== Segment start ==

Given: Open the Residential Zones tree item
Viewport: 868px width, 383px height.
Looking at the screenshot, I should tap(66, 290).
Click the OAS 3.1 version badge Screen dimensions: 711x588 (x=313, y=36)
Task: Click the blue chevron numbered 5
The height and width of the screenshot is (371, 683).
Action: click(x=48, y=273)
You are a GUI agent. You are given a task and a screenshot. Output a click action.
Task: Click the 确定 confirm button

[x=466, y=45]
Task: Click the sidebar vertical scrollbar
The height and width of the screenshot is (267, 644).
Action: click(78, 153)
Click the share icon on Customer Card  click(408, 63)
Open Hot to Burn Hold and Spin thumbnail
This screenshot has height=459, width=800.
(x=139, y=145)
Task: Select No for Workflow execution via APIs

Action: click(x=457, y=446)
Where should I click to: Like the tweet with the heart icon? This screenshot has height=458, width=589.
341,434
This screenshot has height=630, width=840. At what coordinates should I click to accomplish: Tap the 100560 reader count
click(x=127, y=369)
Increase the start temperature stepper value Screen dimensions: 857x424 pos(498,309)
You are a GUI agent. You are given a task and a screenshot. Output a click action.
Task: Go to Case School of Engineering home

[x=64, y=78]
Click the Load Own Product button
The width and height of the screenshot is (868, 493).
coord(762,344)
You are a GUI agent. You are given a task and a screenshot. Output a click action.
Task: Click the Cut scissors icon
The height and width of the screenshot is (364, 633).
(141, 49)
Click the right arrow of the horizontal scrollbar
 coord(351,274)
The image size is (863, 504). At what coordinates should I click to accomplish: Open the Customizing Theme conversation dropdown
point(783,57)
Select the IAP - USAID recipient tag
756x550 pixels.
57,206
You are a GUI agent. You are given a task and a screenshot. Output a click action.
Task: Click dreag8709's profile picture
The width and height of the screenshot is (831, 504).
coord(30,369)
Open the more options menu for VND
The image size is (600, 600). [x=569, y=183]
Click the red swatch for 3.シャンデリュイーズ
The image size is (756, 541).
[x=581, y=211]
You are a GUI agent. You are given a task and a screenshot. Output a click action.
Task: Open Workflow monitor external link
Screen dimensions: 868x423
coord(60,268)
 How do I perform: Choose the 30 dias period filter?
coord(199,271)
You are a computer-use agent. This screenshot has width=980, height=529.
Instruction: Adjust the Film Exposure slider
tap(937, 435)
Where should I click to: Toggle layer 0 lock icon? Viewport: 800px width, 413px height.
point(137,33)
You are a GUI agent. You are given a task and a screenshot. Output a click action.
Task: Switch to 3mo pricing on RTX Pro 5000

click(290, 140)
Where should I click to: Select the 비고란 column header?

== Segment end ==

- THE PROBLEM:
Line by line, copy the records exactly.

- EXERCISE SOLUTION:
Given: Open the Residential Zones tree item
Viewport: 868px width, 383px height.
Looking at the screenshot, I should tap(66, 290).
Click the OAS 3.1 version badge Screen dimensions: 711x588 (x=313, y=36)
Task: Click the blue chevron numbered 5
The height and width of the screenshot is (371, 683).
Action: click(x=48, y=273)
You are a GUI agent. You are given a task and a screenshot. Output a click action.
Task: Click the 确定 confirm button

[x=466, y=45]
Task: Click the sidebar vertical scrollbar
The height and width of the screenshot is (267, 644).
Action: click(78, 153)
Click the share icon on Customer Card  click(408, 63)
Open Hot to Burn Hold and Spin thumbnail
This screenshot has height=459, width=800.
(x=139, y=145)
Task: Select No for Workflow execution via APIs

Action: click(x=457, y=446)
Where should I click to: Like the tweet with the heart icon? This screenshot has height=458, width=589.
341,434
This screenshot has height=630, width=840. At what coordinates should I click to accomplish: Tap the 100560 reader count
click(x=127, y=369)
Increase the start temperature stepper value Screen dimensions: 857x424 pos(498,309)
You are a GUI agent. You are given a task and a screenshot. Output a click action.
Task: Go to Case School of Engineering home

[x=64, y=78]
Click the Load Own Product button
The width and height of the screenshot is (868, 493).
coord(762,344)
You are a GUI agent. You are given a task and a screenshot. Output a click action.
Task: Click the Cut scissors icon
The height and width of the screenshot is (364, 633).
(141, 49)
Click the right arrow of the horizontal scrollbar
 coord(351,274)
The image size is (863, 504). At what coordinates should I click to accomplish: Open the Customizing Theme conversation dropdown
point(783,57)
Select the IAP - USAID recipient tag
756x550 pixels.
57,206
You are a GUI agent. You are given a task and a screenshot. Output a click action.
Task: Click dreag8709's profile picture
The width and height of the screenshot is (831, 504).
coord(30,369)
Open the more options menu for VND
The image size is (600, 600). [x=569, y=183]
Click the red swatch for 3.シャンデリュイーズ
The image size is (756, 541).
[x=581, y=211]
You are a GUI agent. You are given a task and a screenshot. Output a click action.
Task: Open Workflow monitor external link
Screen dimensions: 868x423
coord(60,268)
 How do I perform: Choose the 30 dias period filter?
coord(199,271)
You are a computer-use agent. This screenshot has width=980, height=529.
Instruction: Adjust the Film Exposure slider
tap(937, 435)
Where should I click to: Toggle layer 0 lock icon? Viewport: 800px width, 413px height.
point(137,33)
You are a GUI agent. You are given a task and a screenshot. Output a click action.
Task: Switch to 3mo pricing on RTX Pro 5000

click(290, 140)
Where should I click to: Select the 비고란 column header?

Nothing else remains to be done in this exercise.